> Dataset records:
-=-=-=-=-

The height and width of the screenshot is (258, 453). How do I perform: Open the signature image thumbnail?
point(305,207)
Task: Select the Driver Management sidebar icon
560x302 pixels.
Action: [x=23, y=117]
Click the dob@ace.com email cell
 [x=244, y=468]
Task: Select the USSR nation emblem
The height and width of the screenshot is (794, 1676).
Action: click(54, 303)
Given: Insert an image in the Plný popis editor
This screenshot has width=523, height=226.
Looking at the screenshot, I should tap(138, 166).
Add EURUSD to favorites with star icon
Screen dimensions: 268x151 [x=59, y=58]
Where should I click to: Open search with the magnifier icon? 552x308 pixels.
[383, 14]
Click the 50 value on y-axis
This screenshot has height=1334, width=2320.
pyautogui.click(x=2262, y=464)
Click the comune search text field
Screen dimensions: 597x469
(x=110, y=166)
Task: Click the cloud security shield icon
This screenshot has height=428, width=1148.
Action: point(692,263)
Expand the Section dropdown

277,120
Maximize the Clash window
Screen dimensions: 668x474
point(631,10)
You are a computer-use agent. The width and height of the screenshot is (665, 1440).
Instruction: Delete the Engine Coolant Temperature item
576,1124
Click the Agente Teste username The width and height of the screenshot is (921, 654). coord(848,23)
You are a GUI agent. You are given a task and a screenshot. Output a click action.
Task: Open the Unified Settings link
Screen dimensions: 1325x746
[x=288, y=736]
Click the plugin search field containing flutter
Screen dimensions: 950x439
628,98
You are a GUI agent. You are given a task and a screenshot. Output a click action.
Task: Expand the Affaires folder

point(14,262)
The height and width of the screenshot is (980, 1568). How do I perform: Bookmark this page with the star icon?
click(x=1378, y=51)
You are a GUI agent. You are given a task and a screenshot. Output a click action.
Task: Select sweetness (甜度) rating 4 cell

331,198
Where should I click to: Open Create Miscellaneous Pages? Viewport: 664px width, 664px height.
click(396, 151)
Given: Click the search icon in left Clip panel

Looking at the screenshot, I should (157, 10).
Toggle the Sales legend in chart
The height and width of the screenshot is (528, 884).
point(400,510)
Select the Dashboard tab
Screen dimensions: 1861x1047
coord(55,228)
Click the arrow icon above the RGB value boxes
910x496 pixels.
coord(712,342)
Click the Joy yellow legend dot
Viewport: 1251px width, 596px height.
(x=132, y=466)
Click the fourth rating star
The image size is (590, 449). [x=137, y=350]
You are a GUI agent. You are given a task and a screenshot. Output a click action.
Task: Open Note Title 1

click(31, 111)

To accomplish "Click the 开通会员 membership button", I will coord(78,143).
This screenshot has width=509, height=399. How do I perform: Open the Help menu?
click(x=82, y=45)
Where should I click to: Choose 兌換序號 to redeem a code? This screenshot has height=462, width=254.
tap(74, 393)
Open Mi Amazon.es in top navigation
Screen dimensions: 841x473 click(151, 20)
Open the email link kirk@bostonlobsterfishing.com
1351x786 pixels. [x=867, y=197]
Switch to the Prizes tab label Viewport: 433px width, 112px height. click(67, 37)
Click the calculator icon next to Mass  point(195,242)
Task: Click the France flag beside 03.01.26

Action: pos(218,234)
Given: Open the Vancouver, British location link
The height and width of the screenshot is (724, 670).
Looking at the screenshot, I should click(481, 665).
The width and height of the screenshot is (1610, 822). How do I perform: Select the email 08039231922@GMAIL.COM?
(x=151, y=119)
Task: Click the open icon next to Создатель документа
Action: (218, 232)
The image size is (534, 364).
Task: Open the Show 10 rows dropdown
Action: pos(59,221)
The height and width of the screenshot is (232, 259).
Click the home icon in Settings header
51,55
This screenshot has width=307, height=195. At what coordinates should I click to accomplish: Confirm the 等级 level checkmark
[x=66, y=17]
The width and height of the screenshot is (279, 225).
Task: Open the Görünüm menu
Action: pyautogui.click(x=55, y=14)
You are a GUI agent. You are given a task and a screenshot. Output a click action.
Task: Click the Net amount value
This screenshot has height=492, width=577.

-=-=-=-=-

> Exercise:
Repeat all of the rows above verbatim, without changing anything in them.

> Exercise response:
The height and width of the screenshot is (258, 453). How do I perform: Open the signature image thumbnail?
point(305,207)
Task: Select the Driver Management sidebar icon
560x302 pixels.
Action: [x=23, y=117]
Click the dob@ace.com email cell
 [x=244, y=468]
Task: Select the USSR nation emblem
The height and width of the screenshot is (794, 1676).
Action: click(54, 303)
Given: Insert an image in the Plný popis editor
This screenshot has width=523, height=226.
Looking at the screenshot, I should tap(138, 166).
Add EURUSD to favorites with star icon
Screen dimensions: 268x151 [x=59, y=58]
Where should I click to: Open search with the magnifier icon? 552x308 pixels.
[383, 14]
Click the 50 value on y-axis
This screenshot has height=1334, width=2320.
pyautogui.click(x=2262, y=464)
Click the comune search text field
Screen dimensions: 597x469
(x=110, y=166)
Task: Click the cloud security shield icon
This screenshot has height=428, width=1148.
Action: point(692,263)
Expand the Section dropdown

277,120
Maximize the Clash window
Screen dimensions: 668x474
point(631,10)
You are a computer-use agent. The width and height of the screenshot is (665, 1440).
Instruction: Delete the Engine Coolant Temperature item
576,1124
Click the Agente Teste username The width and height of the screenshot is (921, 654). coord(848,23)
You are a GUI agent. You are given a task and a screenshot. Output a click action.
Task: Open the Unified Settings link
Screen dimensions: 1325x746
[x=288, y=736]
Click the plugin search field containing flutter
Screen dimensions: 950x439
628,98
You are a GUI agent. You are given a task and a screenshot. Output a click action.
Task: Expand the Affaires folder

point(14,262)
The height and width of the screenshot is (980, 1568). How do I perform: Bookmark this page with the star icon?
click(x=1378, y=51)
You are a GUI agent. You are given a task and a screenshot. Output a click action.
Task: Select sweetness (甜度) rating 4 cell

331,198
Where should I click to: Open Create Miscellaneous Pages? Viewport: 664px width, 664px height.
click(396, 151)
Given: Click the search icon in left Clip panel

Looking at the screenshot, I should (157, 10).
Toggle the Sales legend in chart
The height and width of the screenshot is (528, 884).
point(400,510)
Select the Dashboard tab
Screen dimensions: 1861x1047
coord(55,228)
Click the arrow icon above the RGB value boxes
910x496 pixels.
coord(712,342)
Click the Joy yellow legend dot
Viewport: 1251px width, 596px height.
(x=132, y=466)
Click the fourth rating star
The image size is (590, 449). [x=137, y=350]
You are a GUI agent. You are given a task and a screenshot. Output a click action.
Task: Open Note Title 1

click(31, 111)

To accomplish "Click the 开通会员 membership button", I will coord(78,143).
This screenshot has width=509, height=399. How do I perform: Open the Help menu?
click(x=82, y=45)
Where should I click to: Choose 兌換序號 to redeem a code? This screenshot has height=462, width=254.
tap(74, 393)
Open Mi Amazon.es in top navigation
Screen dimensions: 841x473 click(151, 20)
Open the email link kirk@bostonlobsterfishing.com
1351x786 pixels. [x=867, y=197]
Switch to the Prizes tab label Viewport: 433px width, 112px height. click(67, 37)
Click the calculator icon next to Mass  point(195,242)
Task: Click the France flag beside 03.01.26

Action: pos(218,234)
Given: Open the Vancouver, British location link
The height and width of the screenshot is (724, 670).
Looking at the screenshot, I should click(481, 665).
The width and height of the screenshot is (1610, 822). How do I perform: Select the email 08039231922@GMAIL.COM?
(x=151, y=119)
Task: Click the open icon next to Создатель документа
Action: (218, 232)
The image size is (534, 364).
Task: Open the Show 10 rows dropdown
Action: pos(59,221)
The height and width of the screenshot is (232, 259).
Click the home icon in Settings header
51,55
This screenshot has width=307, height=195. At what coordinates should I click to accomplish: Confirm the 等级 level checkmark
[x=66, y=17]
The width and height of the screenshot is (279, 225).
Task: Open the Görünüm menu
Action: pyautogui.click(x=55, y=14)
You are a GUI agent. You are given a task and a screenshot. Output a click action.
Task: Click the Net amount value
This screenshot has height=492, width=577.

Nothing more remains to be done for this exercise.